**The data**
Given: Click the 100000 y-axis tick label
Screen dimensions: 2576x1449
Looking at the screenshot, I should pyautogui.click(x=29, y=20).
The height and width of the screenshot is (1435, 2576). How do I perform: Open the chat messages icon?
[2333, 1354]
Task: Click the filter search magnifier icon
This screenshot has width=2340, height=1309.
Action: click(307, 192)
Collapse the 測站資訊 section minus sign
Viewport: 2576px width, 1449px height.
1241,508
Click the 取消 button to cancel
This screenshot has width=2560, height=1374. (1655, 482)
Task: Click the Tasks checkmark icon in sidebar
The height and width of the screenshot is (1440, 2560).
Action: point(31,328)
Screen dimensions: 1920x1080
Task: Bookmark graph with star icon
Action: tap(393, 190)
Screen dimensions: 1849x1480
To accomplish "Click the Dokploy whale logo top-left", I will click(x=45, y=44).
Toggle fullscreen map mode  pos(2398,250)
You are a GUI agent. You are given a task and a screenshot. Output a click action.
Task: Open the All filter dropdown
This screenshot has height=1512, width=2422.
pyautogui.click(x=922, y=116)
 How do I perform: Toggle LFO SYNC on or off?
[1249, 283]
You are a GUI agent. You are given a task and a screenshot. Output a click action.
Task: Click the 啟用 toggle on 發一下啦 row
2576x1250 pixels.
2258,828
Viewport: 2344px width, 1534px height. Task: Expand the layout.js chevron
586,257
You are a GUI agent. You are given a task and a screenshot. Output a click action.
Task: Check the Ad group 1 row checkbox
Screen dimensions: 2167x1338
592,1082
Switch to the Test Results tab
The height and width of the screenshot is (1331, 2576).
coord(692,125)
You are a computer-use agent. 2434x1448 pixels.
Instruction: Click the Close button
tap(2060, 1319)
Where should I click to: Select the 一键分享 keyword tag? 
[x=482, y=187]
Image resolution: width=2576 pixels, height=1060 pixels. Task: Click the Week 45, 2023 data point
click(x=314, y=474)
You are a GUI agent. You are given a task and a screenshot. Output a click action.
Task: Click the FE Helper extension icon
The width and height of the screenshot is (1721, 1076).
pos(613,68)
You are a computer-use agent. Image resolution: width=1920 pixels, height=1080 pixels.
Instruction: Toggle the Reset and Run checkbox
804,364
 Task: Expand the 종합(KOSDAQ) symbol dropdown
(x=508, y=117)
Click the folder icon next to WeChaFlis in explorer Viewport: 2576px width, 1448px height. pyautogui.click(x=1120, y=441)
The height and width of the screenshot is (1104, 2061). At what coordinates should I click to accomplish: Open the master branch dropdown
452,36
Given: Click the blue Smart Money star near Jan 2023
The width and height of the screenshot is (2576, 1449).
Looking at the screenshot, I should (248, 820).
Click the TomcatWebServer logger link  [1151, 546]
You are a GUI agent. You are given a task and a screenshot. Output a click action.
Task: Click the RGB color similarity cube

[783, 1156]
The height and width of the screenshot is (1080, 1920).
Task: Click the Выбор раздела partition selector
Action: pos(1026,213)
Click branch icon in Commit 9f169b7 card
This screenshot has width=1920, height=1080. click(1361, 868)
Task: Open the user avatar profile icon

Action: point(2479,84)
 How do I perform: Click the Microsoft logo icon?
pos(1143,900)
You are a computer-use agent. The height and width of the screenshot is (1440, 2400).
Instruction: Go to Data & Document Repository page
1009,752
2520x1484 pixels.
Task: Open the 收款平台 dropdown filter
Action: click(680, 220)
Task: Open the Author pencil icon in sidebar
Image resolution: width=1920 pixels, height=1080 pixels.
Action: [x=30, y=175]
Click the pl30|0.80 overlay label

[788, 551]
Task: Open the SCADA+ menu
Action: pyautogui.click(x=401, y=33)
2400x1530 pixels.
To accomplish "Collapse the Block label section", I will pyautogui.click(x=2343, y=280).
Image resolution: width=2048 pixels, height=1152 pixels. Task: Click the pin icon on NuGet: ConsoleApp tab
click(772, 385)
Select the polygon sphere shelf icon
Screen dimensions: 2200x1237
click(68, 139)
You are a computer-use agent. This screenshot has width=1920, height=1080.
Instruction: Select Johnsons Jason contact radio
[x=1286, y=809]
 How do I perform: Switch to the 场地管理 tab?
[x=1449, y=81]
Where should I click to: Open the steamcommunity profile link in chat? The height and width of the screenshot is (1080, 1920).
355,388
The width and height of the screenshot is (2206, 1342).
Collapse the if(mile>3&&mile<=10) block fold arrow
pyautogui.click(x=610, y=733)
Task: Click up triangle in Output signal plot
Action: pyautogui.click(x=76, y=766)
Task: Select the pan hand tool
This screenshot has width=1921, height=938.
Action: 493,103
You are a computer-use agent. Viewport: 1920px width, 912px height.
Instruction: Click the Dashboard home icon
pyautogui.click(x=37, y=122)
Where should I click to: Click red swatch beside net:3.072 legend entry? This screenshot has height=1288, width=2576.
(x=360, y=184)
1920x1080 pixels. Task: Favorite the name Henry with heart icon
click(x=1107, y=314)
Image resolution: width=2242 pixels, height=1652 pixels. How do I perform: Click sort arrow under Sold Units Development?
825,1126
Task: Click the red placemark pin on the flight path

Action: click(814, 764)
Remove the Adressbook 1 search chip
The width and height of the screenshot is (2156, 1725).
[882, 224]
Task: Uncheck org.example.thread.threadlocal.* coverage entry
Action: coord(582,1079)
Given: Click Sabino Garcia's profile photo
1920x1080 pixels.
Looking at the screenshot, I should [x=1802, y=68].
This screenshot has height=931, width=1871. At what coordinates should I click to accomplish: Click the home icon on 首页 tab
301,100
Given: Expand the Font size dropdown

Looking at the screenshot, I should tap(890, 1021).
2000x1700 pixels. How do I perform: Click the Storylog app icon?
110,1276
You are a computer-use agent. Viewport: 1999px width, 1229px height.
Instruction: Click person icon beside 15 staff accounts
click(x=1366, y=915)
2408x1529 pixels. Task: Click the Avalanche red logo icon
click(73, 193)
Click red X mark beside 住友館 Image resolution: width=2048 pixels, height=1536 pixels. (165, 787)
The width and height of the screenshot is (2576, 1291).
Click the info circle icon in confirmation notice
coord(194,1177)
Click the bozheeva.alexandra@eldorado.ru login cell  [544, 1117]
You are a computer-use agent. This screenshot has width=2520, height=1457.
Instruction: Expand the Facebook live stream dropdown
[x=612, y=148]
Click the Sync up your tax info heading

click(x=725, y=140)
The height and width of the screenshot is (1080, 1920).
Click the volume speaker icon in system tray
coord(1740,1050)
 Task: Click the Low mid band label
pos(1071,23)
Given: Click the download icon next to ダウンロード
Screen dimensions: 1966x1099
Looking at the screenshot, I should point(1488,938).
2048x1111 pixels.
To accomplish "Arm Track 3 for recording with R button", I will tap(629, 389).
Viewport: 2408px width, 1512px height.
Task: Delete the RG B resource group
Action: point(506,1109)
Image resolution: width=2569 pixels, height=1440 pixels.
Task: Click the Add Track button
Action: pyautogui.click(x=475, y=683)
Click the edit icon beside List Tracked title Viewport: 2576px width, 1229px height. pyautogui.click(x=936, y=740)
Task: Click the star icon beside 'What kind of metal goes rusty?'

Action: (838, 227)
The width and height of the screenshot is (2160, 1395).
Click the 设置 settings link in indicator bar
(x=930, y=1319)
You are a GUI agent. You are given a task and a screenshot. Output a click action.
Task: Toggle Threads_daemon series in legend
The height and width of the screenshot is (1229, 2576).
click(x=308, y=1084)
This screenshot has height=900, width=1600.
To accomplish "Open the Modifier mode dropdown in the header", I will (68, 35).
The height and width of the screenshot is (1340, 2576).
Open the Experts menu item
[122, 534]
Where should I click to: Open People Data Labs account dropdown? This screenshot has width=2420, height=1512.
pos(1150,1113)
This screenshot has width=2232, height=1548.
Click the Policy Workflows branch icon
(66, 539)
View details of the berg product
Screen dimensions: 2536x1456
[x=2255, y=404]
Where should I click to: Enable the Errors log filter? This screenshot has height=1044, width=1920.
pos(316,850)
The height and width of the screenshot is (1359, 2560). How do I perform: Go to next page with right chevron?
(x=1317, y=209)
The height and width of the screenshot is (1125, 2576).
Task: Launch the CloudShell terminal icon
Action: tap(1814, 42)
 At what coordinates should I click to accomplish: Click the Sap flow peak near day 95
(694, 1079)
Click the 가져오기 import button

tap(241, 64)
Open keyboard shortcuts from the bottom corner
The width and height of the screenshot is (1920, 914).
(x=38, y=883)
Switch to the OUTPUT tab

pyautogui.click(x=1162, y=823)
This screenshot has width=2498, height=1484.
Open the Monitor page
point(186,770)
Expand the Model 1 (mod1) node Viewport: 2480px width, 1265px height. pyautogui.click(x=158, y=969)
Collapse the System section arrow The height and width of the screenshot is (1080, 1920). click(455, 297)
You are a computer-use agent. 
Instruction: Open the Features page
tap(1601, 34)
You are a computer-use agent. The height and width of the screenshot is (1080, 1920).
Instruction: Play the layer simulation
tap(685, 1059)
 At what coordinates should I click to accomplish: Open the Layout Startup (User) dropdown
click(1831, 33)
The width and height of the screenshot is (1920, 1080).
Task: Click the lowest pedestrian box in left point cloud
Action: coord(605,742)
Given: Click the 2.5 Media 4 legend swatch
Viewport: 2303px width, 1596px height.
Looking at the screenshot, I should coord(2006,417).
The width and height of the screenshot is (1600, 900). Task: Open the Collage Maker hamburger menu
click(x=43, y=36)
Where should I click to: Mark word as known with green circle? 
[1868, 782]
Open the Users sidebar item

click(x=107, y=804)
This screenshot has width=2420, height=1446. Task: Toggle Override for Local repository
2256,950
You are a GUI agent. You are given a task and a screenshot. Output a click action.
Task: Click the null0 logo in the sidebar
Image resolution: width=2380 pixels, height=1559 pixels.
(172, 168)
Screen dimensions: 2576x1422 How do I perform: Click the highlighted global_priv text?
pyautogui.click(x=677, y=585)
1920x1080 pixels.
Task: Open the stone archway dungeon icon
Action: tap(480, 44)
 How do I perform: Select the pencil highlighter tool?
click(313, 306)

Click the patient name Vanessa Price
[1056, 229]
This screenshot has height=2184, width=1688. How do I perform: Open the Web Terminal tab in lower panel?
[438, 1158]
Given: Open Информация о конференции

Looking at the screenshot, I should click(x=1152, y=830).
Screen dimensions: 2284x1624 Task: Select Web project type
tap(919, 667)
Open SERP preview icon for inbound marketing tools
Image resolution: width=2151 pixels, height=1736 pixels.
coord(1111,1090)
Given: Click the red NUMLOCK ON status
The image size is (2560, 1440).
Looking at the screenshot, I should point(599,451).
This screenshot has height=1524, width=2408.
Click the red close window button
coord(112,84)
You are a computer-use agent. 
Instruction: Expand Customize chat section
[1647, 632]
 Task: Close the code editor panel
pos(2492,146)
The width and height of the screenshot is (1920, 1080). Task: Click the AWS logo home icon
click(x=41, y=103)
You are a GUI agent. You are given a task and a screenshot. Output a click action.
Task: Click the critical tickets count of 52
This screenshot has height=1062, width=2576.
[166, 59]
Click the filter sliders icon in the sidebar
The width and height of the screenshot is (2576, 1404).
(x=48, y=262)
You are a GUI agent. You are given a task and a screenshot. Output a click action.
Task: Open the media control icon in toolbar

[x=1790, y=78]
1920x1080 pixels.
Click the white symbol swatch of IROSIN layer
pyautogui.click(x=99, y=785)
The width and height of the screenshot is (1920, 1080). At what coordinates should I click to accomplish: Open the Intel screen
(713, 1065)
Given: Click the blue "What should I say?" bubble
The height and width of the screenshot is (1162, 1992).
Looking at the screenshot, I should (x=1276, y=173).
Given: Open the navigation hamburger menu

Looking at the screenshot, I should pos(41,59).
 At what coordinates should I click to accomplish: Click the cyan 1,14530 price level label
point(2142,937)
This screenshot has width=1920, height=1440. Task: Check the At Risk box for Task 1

**Work to be completed**
The required answer is the run of lines above, starting at the line with "Instruction: Click the Close button" and ending at the line with "Click the TomcatWebServer", reproduced exactly with both ends.

**Output for this exercise**
Instruction: Click the Close button
tap(2060, 1319)
Where should I click to: Select the 一键分享 keyword tag? 
[x=482, y=187]
Image resolution: width=2576 pixels, height=1060 pixels. Task: Click the Week 45, 2023 data point
click(x=314, y=474)
You are a GUI agent. You are given a task and a screenshot. Output a click action.
Task: Click the FE Helper extension icon
The width and height of the screenshot is (1721, 1076).
pos(613,68)
You are a computer-use agent. Image resolution: width=1920 pixels, height=1080 pixels.
Instruction: Toggle the Reset and Run checkbox
804,364
 Task: Expand the 종합(KOSDAQ) symbol dropdown
(x=508, y=117)
Click the folder icon next to WeChaFlis in explorer Viewport: 2576px width, 1448px height. pyautogui.click(x=1120, y=441)
The height and width of the screenshot is (1104, 2061). At what coordinates should I click to accomplish: Open the master branch dropdown
452,36
Given: Click the blue Smart Money star near Jan 2023
The width and height of the screenshot is (2576, 1449).
Looking at the screenshot, I should (248, 820).
Click the TomcatWebServer logger link  [1151, 546]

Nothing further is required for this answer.